Still, as a controversial, onetime enfant terrible of the British theatre, McDonagh is quite familiar with setting off sparks - both in his plays and life. He's endured alcohol-fueled brushes with the tabloids, including a well-chronicled run-in with Sean Connery at the London Evening Standard Awards in 1996. And back in the mid-1990's, Inishmore was rejected by McDonagh's champions at the National Theatre due to the play's temperature-raising subject matter.

Yet despite this Angry Young Man persona, McDonagh is engaging, funny and unfailingly polite during our phone conversation, punctuating his responses with bursts of mischievous laughter.

Raised in London, with summers spent in his parents' native Ireland, McDonagh finished school at age 16. He skipped college, went on welfare and soon began cranking out short stories. He even tried his hand at radio plays, but all of his submissions were roundly rejected. In 1994 his brother John moved to California to pursue a screenwriting fellowship, and McDonagh found himself living at home with no one around. It was then that he began writing stage plays. They poured out of him at a furious pace. He penned the Tony Award-winning Beauty Queen in just eight days.
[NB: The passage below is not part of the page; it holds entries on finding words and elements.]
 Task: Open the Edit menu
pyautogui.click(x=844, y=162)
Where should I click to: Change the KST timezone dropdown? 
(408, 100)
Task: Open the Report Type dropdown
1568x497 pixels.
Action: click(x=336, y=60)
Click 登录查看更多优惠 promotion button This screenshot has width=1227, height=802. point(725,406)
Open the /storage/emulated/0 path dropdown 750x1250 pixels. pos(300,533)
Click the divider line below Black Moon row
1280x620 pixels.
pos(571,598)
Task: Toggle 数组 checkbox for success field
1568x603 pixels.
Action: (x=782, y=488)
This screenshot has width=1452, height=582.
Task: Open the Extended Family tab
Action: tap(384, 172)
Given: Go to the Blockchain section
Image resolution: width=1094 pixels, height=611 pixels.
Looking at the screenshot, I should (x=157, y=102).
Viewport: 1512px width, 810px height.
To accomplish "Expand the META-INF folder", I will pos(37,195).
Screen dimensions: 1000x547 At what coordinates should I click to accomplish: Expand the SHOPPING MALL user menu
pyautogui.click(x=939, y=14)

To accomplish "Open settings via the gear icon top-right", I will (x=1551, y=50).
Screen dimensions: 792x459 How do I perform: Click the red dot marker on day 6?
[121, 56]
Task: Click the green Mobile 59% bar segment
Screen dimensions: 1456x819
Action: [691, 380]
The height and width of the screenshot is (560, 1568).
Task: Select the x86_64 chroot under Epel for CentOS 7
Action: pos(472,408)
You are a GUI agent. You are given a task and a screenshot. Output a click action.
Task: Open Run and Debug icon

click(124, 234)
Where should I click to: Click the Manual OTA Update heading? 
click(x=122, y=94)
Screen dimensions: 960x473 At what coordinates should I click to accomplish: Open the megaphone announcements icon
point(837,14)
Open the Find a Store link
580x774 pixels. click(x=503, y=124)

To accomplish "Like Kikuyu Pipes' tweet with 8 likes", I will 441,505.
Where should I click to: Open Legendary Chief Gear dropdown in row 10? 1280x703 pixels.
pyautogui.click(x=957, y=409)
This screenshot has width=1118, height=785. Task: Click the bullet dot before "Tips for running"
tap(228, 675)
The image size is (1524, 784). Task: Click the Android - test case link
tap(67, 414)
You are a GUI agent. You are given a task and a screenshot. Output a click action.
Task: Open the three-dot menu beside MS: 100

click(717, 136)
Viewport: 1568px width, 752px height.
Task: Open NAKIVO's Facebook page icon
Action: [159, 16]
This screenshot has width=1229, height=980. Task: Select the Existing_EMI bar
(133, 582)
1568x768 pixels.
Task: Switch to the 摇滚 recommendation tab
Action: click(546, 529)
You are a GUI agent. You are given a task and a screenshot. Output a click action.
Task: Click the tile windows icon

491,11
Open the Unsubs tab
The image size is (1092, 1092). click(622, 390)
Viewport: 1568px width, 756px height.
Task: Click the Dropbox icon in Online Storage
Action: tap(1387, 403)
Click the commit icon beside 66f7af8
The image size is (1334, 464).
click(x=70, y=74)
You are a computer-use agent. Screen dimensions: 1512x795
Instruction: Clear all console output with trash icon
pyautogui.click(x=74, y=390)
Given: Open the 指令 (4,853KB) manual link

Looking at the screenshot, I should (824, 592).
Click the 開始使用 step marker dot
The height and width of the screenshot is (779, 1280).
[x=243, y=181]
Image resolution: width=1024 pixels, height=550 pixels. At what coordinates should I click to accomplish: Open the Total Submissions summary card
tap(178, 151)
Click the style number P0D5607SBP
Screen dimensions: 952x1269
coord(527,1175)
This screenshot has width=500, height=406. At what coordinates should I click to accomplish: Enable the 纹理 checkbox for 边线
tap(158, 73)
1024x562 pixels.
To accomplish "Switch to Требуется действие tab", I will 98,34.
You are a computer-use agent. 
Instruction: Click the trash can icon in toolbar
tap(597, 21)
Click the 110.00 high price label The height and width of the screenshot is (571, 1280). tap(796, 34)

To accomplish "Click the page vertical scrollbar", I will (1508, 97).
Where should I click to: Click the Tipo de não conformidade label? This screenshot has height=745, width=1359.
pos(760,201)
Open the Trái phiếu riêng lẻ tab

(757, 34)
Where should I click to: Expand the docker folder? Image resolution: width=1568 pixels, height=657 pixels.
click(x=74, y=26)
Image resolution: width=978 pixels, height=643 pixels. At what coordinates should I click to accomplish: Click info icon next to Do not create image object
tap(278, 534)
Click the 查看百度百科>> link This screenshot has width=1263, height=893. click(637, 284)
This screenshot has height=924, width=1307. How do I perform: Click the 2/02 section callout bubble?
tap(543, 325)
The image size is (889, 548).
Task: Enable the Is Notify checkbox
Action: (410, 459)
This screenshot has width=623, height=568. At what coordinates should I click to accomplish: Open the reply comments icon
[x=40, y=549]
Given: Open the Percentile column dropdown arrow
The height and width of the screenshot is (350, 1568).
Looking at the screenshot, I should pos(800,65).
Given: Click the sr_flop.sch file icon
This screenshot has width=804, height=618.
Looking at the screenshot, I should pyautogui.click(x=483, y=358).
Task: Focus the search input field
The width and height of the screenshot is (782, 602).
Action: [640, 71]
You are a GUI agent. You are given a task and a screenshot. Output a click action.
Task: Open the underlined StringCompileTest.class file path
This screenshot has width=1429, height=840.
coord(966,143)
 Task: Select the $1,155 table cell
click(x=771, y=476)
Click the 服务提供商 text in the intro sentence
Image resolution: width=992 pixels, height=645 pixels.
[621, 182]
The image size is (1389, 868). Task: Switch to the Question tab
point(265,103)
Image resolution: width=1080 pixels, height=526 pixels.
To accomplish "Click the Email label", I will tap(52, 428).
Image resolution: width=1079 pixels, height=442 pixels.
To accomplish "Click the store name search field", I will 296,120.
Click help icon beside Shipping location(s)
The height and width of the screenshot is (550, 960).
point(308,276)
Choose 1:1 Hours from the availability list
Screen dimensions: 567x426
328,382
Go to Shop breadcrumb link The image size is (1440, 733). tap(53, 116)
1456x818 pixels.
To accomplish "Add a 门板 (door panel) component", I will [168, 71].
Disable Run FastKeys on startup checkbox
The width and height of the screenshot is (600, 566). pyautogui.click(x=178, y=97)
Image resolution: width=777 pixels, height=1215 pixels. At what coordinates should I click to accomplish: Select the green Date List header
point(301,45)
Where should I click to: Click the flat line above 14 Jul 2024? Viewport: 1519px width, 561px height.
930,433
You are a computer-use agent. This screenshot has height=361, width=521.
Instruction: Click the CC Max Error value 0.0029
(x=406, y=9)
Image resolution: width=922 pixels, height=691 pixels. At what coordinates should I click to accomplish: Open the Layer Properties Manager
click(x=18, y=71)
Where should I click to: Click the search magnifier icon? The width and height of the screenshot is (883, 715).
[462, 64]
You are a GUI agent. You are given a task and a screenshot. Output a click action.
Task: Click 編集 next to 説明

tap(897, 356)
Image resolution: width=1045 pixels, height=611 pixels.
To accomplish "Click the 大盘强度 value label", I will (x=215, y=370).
Within a year and a half, he had churned out seven plays, including The Pillowman, the Leenane trilogy and the Aran Islands trilogy (which includes The Lieutenant of Inishmore).

Recalls McDonagh of his remarkable creative burst: "The years of practicing dialogue and story all came together when I tried to write plays. Everything seemed to fall into place."

By the age of 27, he had four plays running simultaneously in the West End. Stateside audiences embraced him even more enthusiastically. In 1999 he became the most frequently performed playwright (after Shakespeare) in North America. Four of his plays have reached Broadway, and each one has enjoyed a lengthy run and was nominated for multiple Tony Awards, including Best Play.

Having nabbed a 2006 Oscar for his short film "Six Shooter," McDonagh plans to spend the next several years working on film projects, including his first feature, "In Bruges," which he's in the process of casting. But reports of him hanging up his playwriting quill have been greatly exaggerated. In fact, he already has ideas for his next couple of plays, which he plans to set in America. "My intention isn't to move to Hollywood and become a film director," he explains. "But I'd like to try to make [at least] one really good film."

Yet with this production of Inishmore McDonagh admits that he stands at a crossroads in his life. "I always knew that this would be the end of the chapter of me as a younger writer. So I just want to grow up and learn and travel a bit more and find some other things to write about. Of course, I'm going to keep writing plays because they come pretty easy [to me] and, happily, I've had the greatest possible success that I could have ever dreamed of. But at some point, you need to be quiet, and go back to your roots, and remember why you're a writer in the first place."